Records supplied
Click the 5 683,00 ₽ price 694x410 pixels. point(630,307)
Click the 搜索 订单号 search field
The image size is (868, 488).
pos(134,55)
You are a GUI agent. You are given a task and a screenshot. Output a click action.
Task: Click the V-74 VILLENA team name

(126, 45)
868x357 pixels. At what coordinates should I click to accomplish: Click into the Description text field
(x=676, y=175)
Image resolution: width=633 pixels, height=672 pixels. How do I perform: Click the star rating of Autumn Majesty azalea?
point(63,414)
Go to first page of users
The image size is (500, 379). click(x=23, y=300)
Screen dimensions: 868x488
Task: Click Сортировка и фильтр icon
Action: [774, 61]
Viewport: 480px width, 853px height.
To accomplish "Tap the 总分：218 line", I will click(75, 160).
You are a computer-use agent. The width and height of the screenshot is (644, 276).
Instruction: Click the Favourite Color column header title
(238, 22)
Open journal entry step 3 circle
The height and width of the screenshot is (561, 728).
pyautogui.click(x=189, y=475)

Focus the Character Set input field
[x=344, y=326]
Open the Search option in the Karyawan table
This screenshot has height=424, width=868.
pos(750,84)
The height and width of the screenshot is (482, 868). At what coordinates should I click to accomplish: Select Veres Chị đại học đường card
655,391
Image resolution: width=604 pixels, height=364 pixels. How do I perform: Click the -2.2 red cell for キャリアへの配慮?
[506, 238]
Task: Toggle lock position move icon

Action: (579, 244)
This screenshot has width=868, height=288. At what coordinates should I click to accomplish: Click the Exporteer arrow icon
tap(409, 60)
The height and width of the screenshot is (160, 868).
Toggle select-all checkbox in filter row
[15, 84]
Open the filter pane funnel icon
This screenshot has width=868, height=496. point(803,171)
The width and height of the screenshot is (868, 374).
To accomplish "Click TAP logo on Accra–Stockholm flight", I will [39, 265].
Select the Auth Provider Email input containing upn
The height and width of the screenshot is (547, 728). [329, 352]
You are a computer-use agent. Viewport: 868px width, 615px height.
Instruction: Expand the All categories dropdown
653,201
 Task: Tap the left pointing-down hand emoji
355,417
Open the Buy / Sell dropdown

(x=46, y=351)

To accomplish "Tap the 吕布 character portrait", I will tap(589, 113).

What to do
Copy each line, exactly, that falls between the line containing "Task: Tap the left pointing-down hand emoji" and the end of the entries, both included.

Answer to the exercise
 Task: Tap the left pointing-down hand emoji
355,417
Open the Buy / Sell dropdown

(x=46, y=351)

To accomplish "Tap the 吕布 character portrait", I will tap(589, 113).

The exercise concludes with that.